> WORK TO BE COMPLETED: Reproduce verbatim the lines of the material below, from the line with "What do you see at coordinates (622, 314)" to the line with "legend-item-triggered: Triggered is", including both of those lines.

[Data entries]
####
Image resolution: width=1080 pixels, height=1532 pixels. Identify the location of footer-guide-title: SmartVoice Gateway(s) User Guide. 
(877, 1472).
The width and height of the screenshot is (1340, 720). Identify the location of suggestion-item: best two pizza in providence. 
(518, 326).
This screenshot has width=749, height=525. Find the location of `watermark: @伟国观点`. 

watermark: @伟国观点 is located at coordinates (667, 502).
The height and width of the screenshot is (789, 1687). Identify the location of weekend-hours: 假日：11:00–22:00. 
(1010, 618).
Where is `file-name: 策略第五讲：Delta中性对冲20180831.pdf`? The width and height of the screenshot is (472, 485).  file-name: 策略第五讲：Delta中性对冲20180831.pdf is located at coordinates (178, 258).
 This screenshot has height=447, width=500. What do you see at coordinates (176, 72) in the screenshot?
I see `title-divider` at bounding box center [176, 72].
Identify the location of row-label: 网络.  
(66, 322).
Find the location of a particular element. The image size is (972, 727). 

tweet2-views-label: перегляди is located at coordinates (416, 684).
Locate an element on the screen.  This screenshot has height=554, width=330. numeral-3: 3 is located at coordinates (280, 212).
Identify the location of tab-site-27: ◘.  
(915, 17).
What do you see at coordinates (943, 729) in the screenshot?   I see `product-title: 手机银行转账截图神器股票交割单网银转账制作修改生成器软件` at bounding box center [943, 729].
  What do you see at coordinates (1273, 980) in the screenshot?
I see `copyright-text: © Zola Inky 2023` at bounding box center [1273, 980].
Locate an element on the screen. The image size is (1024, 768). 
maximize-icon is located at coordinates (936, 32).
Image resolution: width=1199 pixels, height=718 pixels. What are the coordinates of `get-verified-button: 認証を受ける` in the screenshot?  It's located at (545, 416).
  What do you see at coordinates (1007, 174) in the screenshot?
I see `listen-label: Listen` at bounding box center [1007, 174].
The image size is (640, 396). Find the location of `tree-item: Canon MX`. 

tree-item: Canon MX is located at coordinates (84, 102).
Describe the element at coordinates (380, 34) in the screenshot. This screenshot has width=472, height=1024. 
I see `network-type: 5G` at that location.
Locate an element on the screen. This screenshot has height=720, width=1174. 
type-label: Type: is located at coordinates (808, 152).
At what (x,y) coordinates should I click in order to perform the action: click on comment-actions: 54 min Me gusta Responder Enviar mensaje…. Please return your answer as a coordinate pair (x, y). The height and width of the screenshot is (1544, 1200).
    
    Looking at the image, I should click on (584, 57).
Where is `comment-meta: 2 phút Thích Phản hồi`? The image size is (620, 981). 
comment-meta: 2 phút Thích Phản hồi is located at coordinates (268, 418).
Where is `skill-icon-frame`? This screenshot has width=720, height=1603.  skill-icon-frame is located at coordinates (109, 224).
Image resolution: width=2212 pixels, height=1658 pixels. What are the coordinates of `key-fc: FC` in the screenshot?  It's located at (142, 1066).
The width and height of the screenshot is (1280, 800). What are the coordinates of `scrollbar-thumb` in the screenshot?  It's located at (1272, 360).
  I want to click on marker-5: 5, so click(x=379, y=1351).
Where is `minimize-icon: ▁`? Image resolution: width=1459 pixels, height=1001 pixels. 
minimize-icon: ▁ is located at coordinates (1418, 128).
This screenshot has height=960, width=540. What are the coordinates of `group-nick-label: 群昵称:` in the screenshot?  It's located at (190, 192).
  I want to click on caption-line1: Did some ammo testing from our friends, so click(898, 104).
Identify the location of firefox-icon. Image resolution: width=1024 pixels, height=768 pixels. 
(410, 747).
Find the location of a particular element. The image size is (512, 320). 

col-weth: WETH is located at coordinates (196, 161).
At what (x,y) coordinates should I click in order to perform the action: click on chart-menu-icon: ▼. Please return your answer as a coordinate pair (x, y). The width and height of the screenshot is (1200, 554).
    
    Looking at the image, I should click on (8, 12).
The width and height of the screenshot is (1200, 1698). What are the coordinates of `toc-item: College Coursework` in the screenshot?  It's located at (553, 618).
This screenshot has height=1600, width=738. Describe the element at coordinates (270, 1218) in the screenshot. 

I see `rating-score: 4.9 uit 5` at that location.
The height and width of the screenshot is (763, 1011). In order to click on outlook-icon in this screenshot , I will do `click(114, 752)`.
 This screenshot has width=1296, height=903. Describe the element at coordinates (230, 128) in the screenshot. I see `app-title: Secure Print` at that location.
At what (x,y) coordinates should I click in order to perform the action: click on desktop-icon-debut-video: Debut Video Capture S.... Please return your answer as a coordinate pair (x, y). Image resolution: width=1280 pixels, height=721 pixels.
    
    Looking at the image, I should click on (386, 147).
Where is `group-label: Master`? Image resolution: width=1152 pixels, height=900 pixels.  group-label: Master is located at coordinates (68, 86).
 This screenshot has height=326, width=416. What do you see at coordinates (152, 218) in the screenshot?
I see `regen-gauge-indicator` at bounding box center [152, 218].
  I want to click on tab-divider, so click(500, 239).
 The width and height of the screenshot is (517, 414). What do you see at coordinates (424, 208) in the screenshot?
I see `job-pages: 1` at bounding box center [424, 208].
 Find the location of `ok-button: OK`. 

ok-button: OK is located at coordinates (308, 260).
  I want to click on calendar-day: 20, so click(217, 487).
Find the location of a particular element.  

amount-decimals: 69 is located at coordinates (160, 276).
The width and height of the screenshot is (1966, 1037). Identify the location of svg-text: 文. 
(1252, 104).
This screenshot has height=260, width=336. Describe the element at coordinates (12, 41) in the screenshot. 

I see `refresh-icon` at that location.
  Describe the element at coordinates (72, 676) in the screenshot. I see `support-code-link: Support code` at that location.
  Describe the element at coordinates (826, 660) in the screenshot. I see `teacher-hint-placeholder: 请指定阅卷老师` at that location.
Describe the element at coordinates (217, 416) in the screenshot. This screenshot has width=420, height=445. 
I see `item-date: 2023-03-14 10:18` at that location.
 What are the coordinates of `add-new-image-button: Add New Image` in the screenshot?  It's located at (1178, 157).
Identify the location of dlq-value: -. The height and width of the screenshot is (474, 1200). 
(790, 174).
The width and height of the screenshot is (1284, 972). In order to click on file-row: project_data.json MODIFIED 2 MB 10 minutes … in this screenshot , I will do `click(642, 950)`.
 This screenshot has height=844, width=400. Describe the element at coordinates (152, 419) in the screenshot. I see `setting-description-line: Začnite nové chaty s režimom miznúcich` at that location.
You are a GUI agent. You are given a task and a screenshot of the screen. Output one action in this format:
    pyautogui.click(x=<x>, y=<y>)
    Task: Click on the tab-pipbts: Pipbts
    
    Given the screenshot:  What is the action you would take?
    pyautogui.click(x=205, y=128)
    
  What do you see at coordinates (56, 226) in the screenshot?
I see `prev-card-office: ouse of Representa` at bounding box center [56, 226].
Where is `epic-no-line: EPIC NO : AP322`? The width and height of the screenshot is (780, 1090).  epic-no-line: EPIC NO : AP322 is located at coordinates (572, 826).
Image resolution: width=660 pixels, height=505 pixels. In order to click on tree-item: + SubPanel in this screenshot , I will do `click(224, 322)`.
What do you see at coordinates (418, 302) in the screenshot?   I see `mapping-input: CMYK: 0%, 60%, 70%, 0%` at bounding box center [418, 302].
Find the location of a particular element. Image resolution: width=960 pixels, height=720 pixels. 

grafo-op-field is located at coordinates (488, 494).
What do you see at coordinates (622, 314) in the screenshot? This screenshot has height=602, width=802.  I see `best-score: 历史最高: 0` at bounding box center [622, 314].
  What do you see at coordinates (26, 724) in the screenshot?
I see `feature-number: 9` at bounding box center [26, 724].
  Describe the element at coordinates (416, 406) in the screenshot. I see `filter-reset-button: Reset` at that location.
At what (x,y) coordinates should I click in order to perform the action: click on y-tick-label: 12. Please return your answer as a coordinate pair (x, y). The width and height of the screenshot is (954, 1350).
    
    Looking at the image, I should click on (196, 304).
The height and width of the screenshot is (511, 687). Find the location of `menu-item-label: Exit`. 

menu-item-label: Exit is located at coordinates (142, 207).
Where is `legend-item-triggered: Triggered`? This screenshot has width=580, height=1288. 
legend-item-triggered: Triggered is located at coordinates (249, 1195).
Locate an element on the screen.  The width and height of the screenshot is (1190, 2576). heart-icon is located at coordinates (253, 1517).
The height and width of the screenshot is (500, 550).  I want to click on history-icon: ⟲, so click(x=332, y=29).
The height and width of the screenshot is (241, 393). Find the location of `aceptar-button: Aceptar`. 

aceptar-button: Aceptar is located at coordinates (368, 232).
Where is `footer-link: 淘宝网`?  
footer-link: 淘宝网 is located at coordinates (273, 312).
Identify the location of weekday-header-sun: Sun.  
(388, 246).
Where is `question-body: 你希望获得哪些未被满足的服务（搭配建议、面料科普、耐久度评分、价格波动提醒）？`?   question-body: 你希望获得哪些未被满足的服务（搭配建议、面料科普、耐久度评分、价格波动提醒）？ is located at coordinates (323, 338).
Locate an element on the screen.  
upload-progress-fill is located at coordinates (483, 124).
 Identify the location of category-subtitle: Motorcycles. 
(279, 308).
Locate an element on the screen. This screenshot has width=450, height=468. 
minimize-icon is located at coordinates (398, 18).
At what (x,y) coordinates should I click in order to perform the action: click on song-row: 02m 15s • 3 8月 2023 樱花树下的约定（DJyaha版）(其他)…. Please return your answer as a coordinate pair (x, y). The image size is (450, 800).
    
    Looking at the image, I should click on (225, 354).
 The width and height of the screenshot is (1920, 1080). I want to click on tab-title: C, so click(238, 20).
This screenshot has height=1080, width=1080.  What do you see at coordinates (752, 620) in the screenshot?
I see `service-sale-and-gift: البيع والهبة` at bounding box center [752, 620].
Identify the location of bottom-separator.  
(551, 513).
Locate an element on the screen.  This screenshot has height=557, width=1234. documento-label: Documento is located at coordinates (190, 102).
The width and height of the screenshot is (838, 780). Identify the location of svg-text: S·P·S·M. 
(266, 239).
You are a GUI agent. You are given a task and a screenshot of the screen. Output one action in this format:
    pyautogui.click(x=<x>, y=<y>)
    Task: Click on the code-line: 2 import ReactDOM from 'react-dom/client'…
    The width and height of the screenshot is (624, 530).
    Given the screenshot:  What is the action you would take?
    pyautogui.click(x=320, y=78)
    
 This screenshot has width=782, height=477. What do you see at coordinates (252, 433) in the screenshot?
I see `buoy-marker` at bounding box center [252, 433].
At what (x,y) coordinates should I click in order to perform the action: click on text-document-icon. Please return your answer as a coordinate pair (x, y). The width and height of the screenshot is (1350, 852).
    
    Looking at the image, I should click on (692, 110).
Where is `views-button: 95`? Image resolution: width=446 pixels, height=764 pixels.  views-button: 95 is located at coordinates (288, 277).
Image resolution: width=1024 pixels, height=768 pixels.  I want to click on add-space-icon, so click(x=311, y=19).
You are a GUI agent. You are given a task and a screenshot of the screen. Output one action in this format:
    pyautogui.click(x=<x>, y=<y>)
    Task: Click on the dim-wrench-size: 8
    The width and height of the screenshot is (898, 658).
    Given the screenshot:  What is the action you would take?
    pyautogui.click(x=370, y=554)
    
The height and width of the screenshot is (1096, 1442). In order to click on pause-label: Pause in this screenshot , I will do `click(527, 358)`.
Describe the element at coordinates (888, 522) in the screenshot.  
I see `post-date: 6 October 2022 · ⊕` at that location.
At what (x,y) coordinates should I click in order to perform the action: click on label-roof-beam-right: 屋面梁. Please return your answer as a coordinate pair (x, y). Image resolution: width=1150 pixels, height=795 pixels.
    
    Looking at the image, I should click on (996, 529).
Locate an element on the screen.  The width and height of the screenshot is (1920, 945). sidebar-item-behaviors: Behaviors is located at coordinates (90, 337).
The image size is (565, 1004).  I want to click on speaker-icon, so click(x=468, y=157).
####
> ANSWER TO THIS EXERCISE:
What do you see at coordinates (622, 314) in the screenshot? This screenshot has height=602, width=802.  I see `best-score: 历史最高: 0` at bounding box center [622, 314].
  What do you see at coordinates (26, 724) in the screenshot?
I see `feature-number: 9` at bounding box center [26, 724].
  Describe the element at coordinates (416, 406) in the screenshot. I see `filter-reset-button: Reset` at that location.
At what (x,y) coordinates should I click in order to perform the action: click on y-tick-label: 12. Please return your answer as a coordinate pair (x, y). The width and height of the screenshot is (954, 1350).
    
    Looking at the image, I should click on (196, 304).
The height and width of the screenshot is (511, 687). Find the location of `menu-item-label: Exit`. 

menu-item-label: Exit is located at coordinates (142, 207).
Where is `legend-item-triggered: Triggered`? This screenshot has width=580, height=1288. 
legend-item-triggered: Triggered is located at coordinates (249, 1195).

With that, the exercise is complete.